I just wonder why I continue to bring suspicious item after suspicious item under my nose to smell it? If it’s suspicious in the first place, shouldn’t I keep it away from my face? If the underpants MAY smell like pee, isn’t it worth the extra detergent to forgo the sniff test?

You know, I learned this from my mother. But at least I didn’t acquire my father’s talent. The Taster. I know, that sounds much more appealing than The Sniffer, but imagine if you will the following conversation from my youth:

Mom: [smelling the milk] Ralph, will you taste this? It smells bad.
Dad: [Drinking the milk.] Yep. It’s bad.

That’s my dad. Keeping the rest of us safe from the sour milk of the world. Me? I’m just exercising the soiled sheets and cat puke from my house.
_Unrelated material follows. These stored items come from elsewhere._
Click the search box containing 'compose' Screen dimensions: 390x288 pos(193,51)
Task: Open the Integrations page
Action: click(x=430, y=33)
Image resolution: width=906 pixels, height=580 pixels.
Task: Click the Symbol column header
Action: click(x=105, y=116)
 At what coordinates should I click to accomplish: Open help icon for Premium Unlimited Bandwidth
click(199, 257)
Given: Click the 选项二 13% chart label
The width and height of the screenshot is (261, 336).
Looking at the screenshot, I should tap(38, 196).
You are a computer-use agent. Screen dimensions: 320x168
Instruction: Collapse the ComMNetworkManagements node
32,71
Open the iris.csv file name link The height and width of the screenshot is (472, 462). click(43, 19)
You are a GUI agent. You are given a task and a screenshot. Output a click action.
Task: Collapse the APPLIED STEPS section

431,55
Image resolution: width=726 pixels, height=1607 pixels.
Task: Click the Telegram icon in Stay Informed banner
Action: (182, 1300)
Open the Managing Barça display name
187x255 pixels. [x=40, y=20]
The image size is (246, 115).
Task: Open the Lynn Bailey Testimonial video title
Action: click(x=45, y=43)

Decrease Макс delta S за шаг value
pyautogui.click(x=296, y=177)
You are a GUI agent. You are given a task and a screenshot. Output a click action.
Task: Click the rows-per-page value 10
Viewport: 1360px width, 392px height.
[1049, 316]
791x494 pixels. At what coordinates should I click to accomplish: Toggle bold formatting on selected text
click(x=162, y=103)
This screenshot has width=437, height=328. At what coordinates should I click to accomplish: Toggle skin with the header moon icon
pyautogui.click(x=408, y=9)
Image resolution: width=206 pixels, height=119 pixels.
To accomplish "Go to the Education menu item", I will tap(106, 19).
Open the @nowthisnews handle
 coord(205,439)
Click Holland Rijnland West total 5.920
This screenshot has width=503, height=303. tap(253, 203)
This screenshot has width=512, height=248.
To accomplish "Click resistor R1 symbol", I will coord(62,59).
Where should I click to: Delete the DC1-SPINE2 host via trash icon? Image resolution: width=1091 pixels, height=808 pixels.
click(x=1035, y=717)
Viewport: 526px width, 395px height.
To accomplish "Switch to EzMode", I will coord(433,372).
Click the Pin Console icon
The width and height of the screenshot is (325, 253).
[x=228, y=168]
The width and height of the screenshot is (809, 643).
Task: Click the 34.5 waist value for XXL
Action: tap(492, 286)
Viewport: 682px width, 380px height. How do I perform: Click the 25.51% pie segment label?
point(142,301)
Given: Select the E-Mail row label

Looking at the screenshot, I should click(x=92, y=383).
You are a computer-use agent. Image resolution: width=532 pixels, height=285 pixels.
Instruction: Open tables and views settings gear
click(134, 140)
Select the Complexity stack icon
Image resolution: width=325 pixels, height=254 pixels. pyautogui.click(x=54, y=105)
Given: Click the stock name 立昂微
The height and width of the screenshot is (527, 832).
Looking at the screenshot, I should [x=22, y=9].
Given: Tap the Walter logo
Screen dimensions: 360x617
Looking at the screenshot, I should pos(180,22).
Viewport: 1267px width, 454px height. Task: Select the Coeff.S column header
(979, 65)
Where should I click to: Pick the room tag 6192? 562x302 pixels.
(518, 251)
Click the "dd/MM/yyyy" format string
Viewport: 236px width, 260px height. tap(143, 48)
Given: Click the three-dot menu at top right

It’s a tough job. But somebody’s gotta smell it (hahahaha. Get it? I crack myself up sometimes…)

31 comments:

JaniceNW said...

Oh my gosh, I think our noses were separated at birth! I am the same way except I don't sniff much. I can smell stuff going bad weeks before the men. It's a mixed blessing esp. when one is in college where teens wear waaaaaay too much cologne!!!!!

Gustogirl said...

HAhaha, that is funny. Another less than glamorous job we moms get to have. Smelling things in an attempt to keep our kids, cars, houses and fridges clean. I agree with the raw meat thing, it throws me off too!!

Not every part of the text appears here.